Task requirements:
Copy out the full set of records. Keep every word the same.

== Supplied entries ==

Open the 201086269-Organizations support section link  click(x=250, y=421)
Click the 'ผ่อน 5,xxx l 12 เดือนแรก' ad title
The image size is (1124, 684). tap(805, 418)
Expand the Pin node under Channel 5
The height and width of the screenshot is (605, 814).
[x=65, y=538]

===

Task solution:
Open the 201086269-Organizations support section link  click(x=250, y=421)
Click the 'ผ่อน 5,xxx l 12 เดือนแรก' ad title
The image size is (1124, 684). tap(805, 418)
Expand the Pin node under Channel 5
The height and width of the screenshot is (605, 814).
[x=65, y=538]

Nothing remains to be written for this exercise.